Friday, January 4, 2008

Robber Barons Source the Credit Crisis

Pam Martens has an excellent analysis of the credit crisis/mortgage meltdown/bank credit crunch at Counterpunch (Jan 3, 2008, The Free Market Myth Dissolves into Chaos, also posted on The Daily Scare):

...Collectively losing $70 Billion in a matter of months with projections of ongoing losses climbing to as much as $400 Billion globally sounds like serious trouble to me. And, it's very uncharacteristic of Wall Street to lose billions of its own money....

...Before we break out the bubbly over Wall Street finally getting a taste of how it feels to be mauled, reflect on what it might mean to average Americans if the least knowledgeable market participants own the banks that hold their savings, money market, car loan, credit card, mortgage; and these firms' stocks are loaded up in 401(k) plans....

...The rating agencies, Standard and Poor's, Moody's and Fitch gave the indigestible concoction a AAA rating based on that whipped cream. That the rating was requested and paid for by the issuer of the CDO was no trifling matter, as future events would expose....

...The Citigroup translation goes like this: we've been buying the AAA-rated super senior tranches all along because we were told by the physics brainiacs that these securities were walled off from losses by over collateralization. Our pat answer for how we got $25 billion of CDOs back on our balance sheet this summer is going to be a "liquidity put." We are standing by the position that we gave our buyers the right to "put" the securities back to us without losses under certain conditions. (How that complies with securities laws banning guarantees against losses has yet to be addressed. How one can make an arms length sale of a security and still be contractually bound to take it back on the balance sheet has also not been addressed. Stockbrokers would lose their job, livelihood and licenses if they used this defense. This raises the additional question of regulatory passes for the privileged, another serious contributor to inefficient markets.)

Stan O'Neal's answer on behalf of Merrill Lynch is, on its face, very humble and simple: mistakes were made; errors of judgment. Recent articles, however, have raised suspicions that Merrill was not only holding the AAA tranches because they thought they were safe from losses because of over collateralization, but was also making hedging bets against the very subprime debt they were selling to customers; in other words, Enronomics: heads I win, tails you lose....

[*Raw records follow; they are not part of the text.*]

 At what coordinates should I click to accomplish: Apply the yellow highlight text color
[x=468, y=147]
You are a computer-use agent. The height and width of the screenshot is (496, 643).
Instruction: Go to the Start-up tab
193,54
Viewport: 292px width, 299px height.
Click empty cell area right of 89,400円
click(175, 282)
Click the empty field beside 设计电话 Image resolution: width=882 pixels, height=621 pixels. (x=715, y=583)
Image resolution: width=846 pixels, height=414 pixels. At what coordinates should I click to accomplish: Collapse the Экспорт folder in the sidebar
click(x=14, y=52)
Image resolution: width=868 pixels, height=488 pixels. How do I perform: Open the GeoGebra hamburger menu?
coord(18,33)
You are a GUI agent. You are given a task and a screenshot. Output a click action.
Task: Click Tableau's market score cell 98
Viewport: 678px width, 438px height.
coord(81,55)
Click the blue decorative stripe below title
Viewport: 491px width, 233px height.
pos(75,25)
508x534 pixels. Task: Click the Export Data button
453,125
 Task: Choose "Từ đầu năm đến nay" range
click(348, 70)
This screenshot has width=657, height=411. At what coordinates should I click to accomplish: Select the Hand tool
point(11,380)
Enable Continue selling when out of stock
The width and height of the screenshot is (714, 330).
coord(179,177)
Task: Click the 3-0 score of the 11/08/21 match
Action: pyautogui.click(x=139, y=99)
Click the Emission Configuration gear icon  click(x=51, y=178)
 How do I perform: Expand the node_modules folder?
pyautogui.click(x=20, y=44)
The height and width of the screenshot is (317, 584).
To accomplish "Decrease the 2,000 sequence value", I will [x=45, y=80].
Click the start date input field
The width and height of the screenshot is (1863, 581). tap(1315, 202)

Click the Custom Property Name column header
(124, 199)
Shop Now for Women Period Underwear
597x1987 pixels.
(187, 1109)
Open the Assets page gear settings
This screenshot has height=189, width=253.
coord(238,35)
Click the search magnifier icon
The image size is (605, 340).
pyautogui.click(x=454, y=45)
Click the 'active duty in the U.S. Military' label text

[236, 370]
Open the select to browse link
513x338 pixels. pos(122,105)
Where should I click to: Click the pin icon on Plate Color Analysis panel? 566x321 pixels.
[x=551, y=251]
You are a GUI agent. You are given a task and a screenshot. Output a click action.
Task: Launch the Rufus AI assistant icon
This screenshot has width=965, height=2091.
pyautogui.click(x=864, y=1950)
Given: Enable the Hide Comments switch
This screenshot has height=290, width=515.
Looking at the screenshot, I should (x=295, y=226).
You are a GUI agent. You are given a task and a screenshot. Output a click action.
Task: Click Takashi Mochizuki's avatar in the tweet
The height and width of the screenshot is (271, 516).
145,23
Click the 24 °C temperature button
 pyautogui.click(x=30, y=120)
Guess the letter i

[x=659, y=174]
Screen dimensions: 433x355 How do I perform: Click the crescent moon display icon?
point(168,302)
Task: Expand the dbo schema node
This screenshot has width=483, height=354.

...the securitization market has no Federal and State banking regulators to monitor its behavior. The only bodies that provide oversight or implicit regulation are the NRSROs [rating agencies] -- bodies that are inherently biased towards their paymasters, the securitization [Wall Street] firms....

...Efficient markets need transparency and alert cops on the beat. Why is that so difficult to achieve? Because opacity and rigged markets produce the desired goal of enriching the one percent who now own 44% of the wealth of the nation. This one percent, in turn, keeps Congress on a short leash by holding the purse strings to campaign funding....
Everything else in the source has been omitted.